On December 16, the U.S. government reached (but has not yet signed) an agreement with Cuba that would allow commercial airlines to resume scheduled air service between the two countries. The U.S. State Department said that under the deal, U.S. airlines could operate up to 110 round-trip flights per day between the United States and Cuba as soon as 2016, which includes 20 flights to Havana and 10 to each of the other nine international airports in Cuba. Charter flights – which are currently allowed – will continue. U.S. airlines will have to apply for permission from the U.S. Department of Transportation to fly specific routes between the countries. Several airlines have already expressed interest in providing scheduled service to Cuba, including American Airlines, United Airlines, Spirit Airlines, Southwest Airlines, Delta Air Lines and JetBlue Airways.

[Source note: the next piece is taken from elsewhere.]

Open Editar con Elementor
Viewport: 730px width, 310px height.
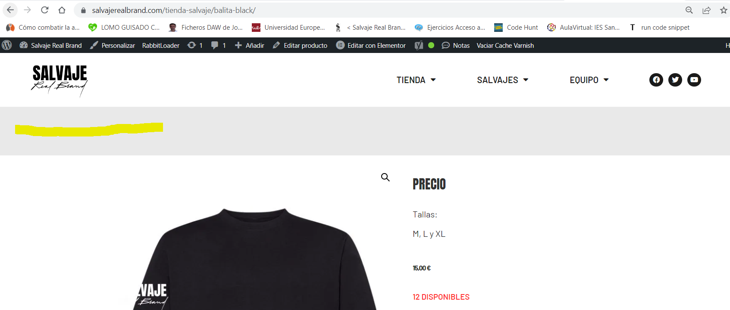coord(371,45)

Despite the progress toward establishing scheduled commercial service, most U.S. citizens and permanent residents are still prohibited under U.S. law from traveling to Cuba.  U.S. travelers may visit the country for certain purposes, including family visits, official business on behalf of the United States or foreign governments, attendance at professional meetings, educational and religious activities, and humanitarian projects, among others, but ordinary tourist travel remains prohibited.  Additionally, the U.S. trade embargo of Cuba remains largely intact. With some very narrow exceptions, it is still generally prohibited for U.S. persons to engage in transactions involving Cuba under rules administered by the Department of Treasury’s Office of Foreign Assets Control (OFAC).